Along with fellow co-founder Sophia Newton and their small team of consultants and creatives, Flock had to dive into the world of virtual meetings and online video conferences to get their events back up and running.
“We had a networking event planned shortly after the lockdown started and we were just about to send out the promotional material - we decided to do something low-key online at quite short notice, but once we realised the format could work, we looked at ways to make it bigger and better.
“It’s an unusual way of working for us, but it’s been a way of keeping us in people’s minds because we didn’t want to sit back and wait this thing out.”
Janett and Sophia have been working together for around three years and formed Flock in 2018. In that time, they’ve become well-known for making their events unique, fun and engaging - an ethos they were keen to impose on their new online events.
“One of our flagship events is called LA23NET and it is normally a monthly business forum with a key speaker, food and drink and a big social element to it,” said Janett.
“We’ve had things like Lawrence Conway, Chief Executive of South Lakeland District Council, giving a talk on board a train, zip wire days followed by a talk, and making paper at Croppers and a talk from James Cropper.
“We market ourselves as being a company that runs unconventional events, so that was something we had to consider - how that would work in this kind of environment.
“For our most recent event, we had a Zoom ‘room’ for 100 or so, with people like Tim Farron, Dan Visser from Cumbria Tourism, and Jo Lappin from Cumbria LEP each talking about how they’ve adapted and responded to Covid, and how they see things changing. We had pre-prepared questions from the other participants, so I would cut to them to ask their questions, and anyone else could contribute and ask questions in the chat.
“We’re also renowned for our love of gin at Flock, so we sent out a small bottle of gin in advance to everyone who was involved so everyone could enjoy a drink together.
“The comments have been great, with people saying that they felt like they were in the room and praising us for the way we managed to create an atmosphere when these kinds of events usually seem so sterile. We’ve had plenty of emails saying ‘more, more, more!’ - so it looks like we’ll be doing it again next month.”
Since lockdown rules were imposed, Janett and Sophia have only been able to visit their headquarters in Windermere Works to get supplies, instead setting up at home where they both combine work with their home-schooling duties.
Just like millions of us worldwide, they decided to fully embrace Zoom.
Grant Seaton, Senior Business Lending Manager here at The Cumberland regularly attends Flock’s LA23NET events and says that Flock are one of many who are adapting to the new normal and finding different ways to continue working.
He said: “I’m really impressed by the way Flock have taken to this new way of working, and to see that they have managed to keep their events running in these times is amazing.
“Many businesses are suffering at the moment with the lockdown restrictions, and although it will be some time before all are able to resume work, those that can adapt quickly and use alternative ways to maintain their customer base will certainly see the benefit in the future.

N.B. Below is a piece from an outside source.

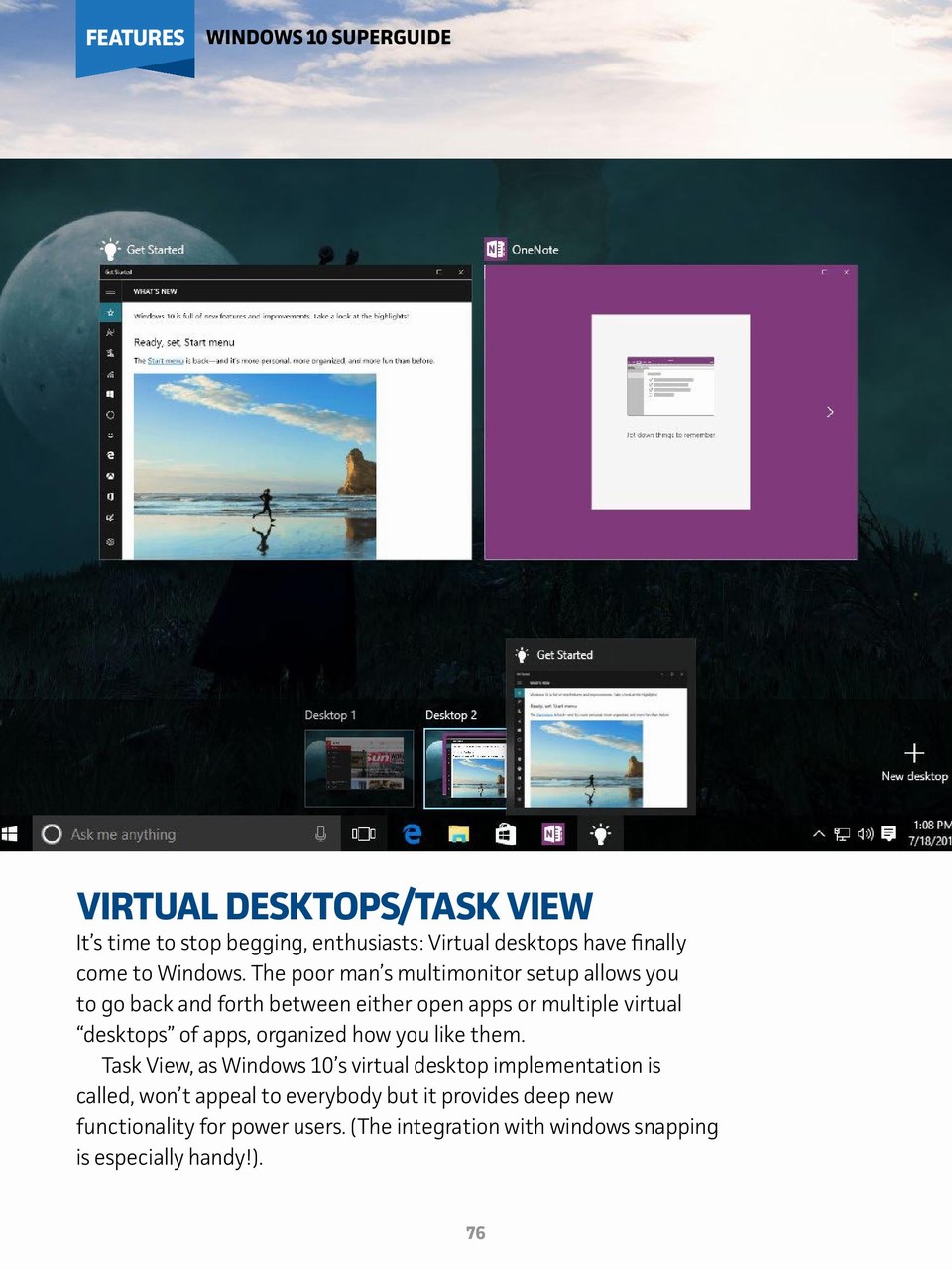The width and height of the screenshot is (952, 1270).
Task: Go to next slide arrow in OneNote
Action: [830, 412]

“Video conferencing has become ‘normal’ for everyone within the space of just two months, and offers additional opportunities for many businesses, including our own. I can see a lot of businesses continuing to use tools such as Zoom for everyday meetings and major networking events long after the coronavirus crisis.”
Janett added: “We’ve only used Zoom very, very rarely before all this, usually to discuss things with our clients in London, so it is a new way of working for us.
“We always prefer to meet clients face-to-face so we can discuss plans and know that we’re on the same page, but this has made us think about things like the difference that not driving everywhere has had on the environment.
“We’ve adapted to what is the ‘new normal’ and we probably don’t all need to move around as much as we once did. People can come to our workshops whether they’re based locally, in Manchester or Mumbai - I think that’s something we’ve come to realise and will be really embracing in the future.”